# Consigne:
D'après le texte à lire, à quelle date iLife 05 est-il disponible ?

# Texte à lire:

J'aurais bien pris un Mac mini, mais avec mon iMac G5 qui a seulement quelques mois, ça va pas le faire...


----------



## Macounette (12 Janvier 2005)

WebOliver a dit:
			
		

> Même si on en a déjà parlé ici et là, un sujet est spécialement ouvert pour discuter des conditions de cette mise à jour.


 OK, merci pour l'info


----------



## golf (12 Janvier 2005)

Amophis a dit:
			
		

> Je vois que tu es toujours aussi tendre et clair dans tes réponses.


Bah, on ne se refait pas  :rateau: 



			
				Amophis a dit:
			
		

> Je croyais que le forum était avant tout un lieu pour échanger et conseiller. Je comprend tout à fait eddy1103 car je me suis posé la même question hier soir.


Ma foi, qu'on se pose la question est normal  



			
				Amophis a dit:
			
		

> Apple nous fourni de supers coupons vert pour "mise à jour" c'est écrit dessus. Et sur le site la seule fois où ils emploient mise à jour c'est dans le cadre de l'achat d'un mac après le 11/01/05 alors qu'ils disent fournir iLife avec tout nouveau mac...
> :hein: et faire payer 19¤ parce qu'ils n'ont pas mis la bonne version dans la boite après le 11/01/05, je pensais qu'Apple s'était trompé lors de l'update du site.


Mais qu'on réfute la réponse qui est clair, là, je bondis  :sleep: 



			
				Amophis a dit:
			
		

> Concernant tes réponses Golf, j'ai l'impression que tu n'a jamais switché, tu sais ce moment où tu n'as plus tes repères, celui où tu cherches une âme charitable pour te renseigner.... je pensais qu'un modo se devait d'être plus modéré...


Bon, puisqu'il faut éclaicir, j'éclaircis    

1/ le "11/01/05" est la date d'annonce choisie par Apple pour iLife 05, la date de dispo étant le 29/01/05 ; à compter de la dispo, tous les Mac neufs auront en préinstallé iLife 05 ; entre ces deux dates, les acheteurs auront droit à une màj à un tarif couvrant juste le produit et l'expédition 
Maintenant, avant le 11/01/05 : rien...

# Entrées du corpus:
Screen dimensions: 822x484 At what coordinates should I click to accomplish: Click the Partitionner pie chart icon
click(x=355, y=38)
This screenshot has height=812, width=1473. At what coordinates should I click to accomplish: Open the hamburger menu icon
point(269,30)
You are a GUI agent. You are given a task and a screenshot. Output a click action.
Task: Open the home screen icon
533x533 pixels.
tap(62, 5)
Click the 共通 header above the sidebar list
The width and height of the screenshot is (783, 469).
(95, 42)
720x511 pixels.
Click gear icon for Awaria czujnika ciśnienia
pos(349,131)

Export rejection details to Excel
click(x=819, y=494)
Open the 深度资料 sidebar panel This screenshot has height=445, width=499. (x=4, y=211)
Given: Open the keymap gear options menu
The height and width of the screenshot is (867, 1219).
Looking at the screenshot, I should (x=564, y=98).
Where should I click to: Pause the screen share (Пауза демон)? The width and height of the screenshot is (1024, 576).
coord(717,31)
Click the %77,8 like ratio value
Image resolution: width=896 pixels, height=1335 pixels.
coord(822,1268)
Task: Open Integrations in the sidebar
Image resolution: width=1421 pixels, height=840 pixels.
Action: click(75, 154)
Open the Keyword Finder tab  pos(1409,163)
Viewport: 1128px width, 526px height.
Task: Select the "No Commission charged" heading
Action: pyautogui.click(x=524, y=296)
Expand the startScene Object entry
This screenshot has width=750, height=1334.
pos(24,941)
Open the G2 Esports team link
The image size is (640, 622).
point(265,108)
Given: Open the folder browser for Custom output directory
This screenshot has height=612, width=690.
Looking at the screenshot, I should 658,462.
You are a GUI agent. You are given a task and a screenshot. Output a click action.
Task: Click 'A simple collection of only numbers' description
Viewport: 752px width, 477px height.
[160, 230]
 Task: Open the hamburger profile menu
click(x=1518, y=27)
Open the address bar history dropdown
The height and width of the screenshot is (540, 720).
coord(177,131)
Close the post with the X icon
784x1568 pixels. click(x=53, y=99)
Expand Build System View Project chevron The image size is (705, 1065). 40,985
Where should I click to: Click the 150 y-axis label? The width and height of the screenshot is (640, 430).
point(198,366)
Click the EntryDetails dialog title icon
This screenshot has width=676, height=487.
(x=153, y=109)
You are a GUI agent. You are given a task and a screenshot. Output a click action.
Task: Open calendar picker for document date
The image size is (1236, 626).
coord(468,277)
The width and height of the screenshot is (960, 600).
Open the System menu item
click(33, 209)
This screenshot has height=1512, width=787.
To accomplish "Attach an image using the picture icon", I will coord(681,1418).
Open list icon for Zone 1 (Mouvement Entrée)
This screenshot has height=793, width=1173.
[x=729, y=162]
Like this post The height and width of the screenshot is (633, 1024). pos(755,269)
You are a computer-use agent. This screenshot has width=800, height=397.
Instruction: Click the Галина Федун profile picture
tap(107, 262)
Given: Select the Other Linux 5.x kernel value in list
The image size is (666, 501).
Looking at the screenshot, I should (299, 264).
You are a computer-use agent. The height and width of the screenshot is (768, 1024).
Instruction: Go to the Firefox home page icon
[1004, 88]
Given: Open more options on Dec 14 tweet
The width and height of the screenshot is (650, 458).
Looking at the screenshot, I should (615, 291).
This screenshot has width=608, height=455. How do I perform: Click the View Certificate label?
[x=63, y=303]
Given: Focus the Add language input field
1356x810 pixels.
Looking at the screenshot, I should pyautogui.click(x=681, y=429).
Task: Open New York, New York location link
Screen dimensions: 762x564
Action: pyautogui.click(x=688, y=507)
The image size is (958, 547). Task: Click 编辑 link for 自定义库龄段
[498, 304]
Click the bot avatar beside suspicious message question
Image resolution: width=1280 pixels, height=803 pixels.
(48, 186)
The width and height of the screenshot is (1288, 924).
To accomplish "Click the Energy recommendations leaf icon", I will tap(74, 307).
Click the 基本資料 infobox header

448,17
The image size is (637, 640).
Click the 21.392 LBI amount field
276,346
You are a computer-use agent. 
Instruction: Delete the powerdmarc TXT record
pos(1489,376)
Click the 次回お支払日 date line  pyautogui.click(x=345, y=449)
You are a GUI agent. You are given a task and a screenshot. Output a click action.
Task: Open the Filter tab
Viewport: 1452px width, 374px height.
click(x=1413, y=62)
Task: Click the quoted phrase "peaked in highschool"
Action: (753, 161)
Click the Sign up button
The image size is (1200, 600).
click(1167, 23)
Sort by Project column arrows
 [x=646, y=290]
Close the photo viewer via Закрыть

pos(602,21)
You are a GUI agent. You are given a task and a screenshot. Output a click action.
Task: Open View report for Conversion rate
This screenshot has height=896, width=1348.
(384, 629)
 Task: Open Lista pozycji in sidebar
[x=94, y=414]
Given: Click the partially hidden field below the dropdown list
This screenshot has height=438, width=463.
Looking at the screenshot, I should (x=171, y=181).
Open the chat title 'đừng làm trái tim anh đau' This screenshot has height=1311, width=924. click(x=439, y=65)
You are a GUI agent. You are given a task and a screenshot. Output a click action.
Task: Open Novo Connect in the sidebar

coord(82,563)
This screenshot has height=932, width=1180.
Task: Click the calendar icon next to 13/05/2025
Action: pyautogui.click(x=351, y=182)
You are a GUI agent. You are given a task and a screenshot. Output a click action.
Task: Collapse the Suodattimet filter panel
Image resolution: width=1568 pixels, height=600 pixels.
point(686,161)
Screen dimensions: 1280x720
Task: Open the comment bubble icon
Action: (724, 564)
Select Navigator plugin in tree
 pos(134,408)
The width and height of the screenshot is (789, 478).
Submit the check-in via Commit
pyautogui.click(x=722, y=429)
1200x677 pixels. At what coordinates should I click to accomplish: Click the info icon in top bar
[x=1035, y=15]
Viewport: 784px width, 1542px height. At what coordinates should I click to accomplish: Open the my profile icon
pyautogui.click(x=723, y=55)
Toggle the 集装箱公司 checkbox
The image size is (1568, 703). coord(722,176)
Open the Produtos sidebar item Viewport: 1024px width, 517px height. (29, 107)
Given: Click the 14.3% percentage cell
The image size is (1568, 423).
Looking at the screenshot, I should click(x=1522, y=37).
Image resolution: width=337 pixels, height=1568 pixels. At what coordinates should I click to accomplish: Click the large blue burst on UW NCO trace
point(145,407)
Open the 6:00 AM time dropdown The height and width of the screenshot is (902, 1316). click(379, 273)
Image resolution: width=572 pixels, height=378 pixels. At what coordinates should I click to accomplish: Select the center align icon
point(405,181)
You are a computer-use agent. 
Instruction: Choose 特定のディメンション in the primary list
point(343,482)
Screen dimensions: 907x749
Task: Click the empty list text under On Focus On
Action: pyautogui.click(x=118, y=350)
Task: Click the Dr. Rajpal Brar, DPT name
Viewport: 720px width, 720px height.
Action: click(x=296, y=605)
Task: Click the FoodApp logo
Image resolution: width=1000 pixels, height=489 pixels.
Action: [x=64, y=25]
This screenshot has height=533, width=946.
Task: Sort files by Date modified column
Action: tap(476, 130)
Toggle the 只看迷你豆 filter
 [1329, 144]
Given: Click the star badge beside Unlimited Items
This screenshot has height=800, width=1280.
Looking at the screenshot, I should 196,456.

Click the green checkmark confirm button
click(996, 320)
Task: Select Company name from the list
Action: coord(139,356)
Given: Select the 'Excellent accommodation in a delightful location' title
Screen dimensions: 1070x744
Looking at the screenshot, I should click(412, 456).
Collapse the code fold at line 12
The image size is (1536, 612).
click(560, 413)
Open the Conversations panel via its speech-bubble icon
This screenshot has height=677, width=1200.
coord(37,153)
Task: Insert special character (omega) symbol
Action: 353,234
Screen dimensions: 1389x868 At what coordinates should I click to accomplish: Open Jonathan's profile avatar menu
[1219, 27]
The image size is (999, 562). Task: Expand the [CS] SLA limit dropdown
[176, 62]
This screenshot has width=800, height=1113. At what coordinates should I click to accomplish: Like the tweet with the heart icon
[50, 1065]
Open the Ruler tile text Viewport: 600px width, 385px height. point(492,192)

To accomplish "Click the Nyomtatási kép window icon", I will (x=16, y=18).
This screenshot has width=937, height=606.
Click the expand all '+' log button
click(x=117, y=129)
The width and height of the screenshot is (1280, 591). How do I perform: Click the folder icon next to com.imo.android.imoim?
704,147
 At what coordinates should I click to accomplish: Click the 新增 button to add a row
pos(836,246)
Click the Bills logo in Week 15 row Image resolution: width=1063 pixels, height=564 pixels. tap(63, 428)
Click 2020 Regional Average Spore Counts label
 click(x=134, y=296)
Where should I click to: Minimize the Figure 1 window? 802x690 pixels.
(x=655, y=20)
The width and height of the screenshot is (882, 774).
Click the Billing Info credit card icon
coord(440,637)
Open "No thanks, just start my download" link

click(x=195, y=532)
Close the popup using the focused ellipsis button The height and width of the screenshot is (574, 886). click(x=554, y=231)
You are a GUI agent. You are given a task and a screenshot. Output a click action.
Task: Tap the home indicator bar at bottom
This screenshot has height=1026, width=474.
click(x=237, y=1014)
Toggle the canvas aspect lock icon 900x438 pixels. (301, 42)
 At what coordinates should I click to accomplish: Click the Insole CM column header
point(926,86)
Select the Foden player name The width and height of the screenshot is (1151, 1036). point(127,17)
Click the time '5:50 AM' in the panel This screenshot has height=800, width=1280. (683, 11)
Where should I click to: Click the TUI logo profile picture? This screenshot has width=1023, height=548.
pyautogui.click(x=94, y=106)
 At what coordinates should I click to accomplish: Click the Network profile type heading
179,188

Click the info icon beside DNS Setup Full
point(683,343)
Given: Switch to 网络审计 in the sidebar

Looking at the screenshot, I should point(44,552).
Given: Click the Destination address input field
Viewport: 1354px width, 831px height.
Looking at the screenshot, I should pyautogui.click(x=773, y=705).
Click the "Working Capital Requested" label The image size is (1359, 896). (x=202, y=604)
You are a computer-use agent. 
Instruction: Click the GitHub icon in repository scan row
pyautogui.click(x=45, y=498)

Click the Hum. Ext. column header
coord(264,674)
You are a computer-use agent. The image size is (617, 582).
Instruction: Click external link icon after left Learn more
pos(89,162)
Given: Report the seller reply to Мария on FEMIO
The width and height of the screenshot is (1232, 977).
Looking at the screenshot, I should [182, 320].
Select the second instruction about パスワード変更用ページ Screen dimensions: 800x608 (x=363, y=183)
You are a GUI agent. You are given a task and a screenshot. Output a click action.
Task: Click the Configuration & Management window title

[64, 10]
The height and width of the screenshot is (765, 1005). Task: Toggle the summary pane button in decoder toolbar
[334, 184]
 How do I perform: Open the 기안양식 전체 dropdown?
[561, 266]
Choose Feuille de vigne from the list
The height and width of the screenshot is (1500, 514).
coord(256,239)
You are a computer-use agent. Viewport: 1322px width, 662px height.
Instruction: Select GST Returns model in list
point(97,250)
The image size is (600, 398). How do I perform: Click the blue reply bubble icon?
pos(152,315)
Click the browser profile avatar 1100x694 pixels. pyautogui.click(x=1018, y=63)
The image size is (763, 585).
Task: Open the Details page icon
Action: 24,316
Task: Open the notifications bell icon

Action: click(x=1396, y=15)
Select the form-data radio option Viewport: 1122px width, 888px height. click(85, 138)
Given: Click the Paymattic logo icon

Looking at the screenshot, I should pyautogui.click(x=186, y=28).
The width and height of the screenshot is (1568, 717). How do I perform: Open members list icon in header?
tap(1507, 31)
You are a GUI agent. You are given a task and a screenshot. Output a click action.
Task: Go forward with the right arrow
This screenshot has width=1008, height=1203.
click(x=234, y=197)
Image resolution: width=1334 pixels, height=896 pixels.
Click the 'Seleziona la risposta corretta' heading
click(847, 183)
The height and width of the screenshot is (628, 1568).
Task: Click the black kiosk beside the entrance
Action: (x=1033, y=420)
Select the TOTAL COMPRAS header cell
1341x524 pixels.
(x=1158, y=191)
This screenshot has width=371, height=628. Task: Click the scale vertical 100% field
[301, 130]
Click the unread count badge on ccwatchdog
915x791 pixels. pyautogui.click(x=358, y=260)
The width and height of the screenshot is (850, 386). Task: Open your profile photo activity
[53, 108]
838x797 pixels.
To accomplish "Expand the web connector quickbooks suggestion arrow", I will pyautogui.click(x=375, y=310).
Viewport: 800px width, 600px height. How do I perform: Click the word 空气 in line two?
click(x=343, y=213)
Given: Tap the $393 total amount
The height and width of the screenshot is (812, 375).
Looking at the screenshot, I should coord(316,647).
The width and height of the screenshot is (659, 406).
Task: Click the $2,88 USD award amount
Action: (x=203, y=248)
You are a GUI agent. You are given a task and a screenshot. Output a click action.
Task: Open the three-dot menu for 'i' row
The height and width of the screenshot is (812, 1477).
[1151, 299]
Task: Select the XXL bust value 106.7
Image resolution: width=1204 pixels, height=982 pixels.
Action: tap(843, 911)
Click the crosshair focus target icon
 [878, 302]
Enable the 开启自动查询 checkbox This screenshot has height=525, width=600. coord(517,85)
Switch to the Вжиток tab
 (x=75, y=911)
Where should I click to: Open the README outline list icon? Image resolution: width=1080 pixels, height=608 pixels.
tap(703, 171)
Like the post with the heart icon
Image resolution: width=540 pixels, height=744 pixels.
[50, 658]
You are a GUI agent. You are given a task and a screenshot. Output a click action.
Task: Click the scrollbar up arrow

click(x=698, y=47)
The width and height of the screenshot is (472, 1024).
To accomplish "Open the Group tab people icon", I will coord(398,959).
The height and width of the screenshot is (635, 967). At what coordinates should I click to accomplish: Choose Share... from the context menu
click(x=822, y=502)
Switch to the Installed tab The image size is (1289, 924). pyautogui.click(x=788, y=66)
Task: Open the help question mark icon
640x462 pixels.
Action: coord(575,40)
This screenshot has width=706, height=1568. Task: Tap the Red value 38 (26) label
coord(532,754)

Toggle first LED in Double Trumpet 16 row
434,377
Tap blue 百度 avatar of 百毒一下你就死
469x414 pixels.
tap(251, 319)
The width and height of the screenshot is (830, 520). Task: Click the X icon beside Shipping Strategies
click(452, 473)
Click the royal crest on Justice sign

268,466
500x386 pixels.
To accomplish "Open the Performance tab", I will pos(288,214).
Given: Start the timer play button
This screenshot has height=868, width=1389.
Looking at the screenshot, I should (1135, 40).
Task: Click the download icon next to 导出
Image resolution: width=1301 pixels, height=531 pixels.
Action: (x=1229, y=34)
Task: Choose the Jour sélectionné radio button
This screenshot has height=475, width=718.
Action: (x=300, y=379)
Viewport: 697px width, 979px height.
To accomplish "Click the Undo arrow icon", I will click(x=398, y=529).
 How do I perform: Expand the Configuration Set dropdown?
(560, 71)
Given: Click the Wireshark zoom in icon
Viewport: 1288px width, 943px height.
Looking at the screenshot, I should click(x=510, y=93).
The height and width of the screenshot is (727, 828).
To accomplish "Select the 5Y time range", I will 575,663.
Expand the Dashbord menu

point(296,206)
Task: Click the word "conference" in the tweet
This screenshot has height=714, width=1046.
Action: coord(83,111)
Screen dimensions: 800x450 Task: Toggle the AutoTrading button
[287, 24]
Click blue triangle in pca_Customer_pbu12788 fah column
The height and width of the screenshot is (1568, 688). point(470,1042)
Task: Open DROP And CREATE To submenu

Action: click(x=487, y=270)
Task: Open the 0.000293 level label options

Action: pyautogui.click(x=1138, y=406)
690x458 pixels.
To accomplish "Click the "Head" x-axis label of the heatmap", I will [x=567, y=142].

# Réponse attendue:
Le 29/01/05.